Tech Mahindra and Mahindra & Mahindra (M&M) have together acquired 76.06 per cent stake in Pininfarina, a well-known Italian brand in engineering services and automotive design space that has designed cars for Ferrari and Rolls-Royce.
The acquisition will be done through a special purpose vehicle (SPV), in which Tech Mahindra will hold 60 per cent stake.
Together with the payment to public shareholders of Pininfarina in the open offer, and the amount likely to be infused through the planned rights issue, the total cost of the deal works out to €53 million. Further, the two companies will also be providing a corporate guarantee for €114.5 million to the creditors of Pininfarina.
Since its acquisition of Satyam, Tech Mahindra has been scouting to acquire companies to enhance its design and engineering capabilities. Two years back, it acquired Mahindra Engineering Services and took many of the big automotive clients on board. Now, it has acquired Pininfarina, to scale up its enterprise services business.
The Italian company boasts of clients such as BMW, Ferrari, Fiat, GM, Lancia and Alfa Romeo.

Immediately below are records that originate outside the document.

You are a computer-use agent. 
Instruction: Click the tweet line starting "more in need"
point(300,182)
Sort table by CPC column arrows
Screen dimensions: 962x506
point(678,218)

Tech Mahindra expects to cross sell its engineering capabilities to these clients and also expand into Italy and Germany. Also, Tech Mahindra can use the acquired design capabilities and serve its existing clients better. Currently, manufacturing sector makes up a third of Tech Mahindra’s revenues. Of the 100-plus customers in this space, 25 are from the automotive space — largely OEMs.
Financial impactIn the September quarter, the company had reported large deal wins with TCV (Total Contract value) of $300 million. Sixty per cent of this was in the enterprise segment.
In calendar year 2014, Pininfarina reported revenue of €86.5 million (or ₹637 crore), which is about four per cent of Tech Mahindra’s full year revenues.
Pininfarina reported operating profit of €7 million, but incurred loss at the net level.
Over the past several years, Pininfarina has been making losses. Though, some of its woes are due to the demand-led slowdown in the Europe (contributes over 60 per cent of revenues), its huge debt and interest costs are also to be blamed. The company has a total debt of about €90 million and cash of about €35 million.
In the near-term the acquisition will be earnings dilutive for Tech Mahindra. Possible cost savings through synergies in operations and increase in offshore business is unclear at this juncture.
Given the small size of the acquisition, there may not be a significant impact on earnings.
Tech Mahindra’s recent acquisitions too, have been margin dilutive. In the recent September quarter, the company has been able to improve its margins, thanks to tailwinds from better utilisation, increase in offshore business and cost management.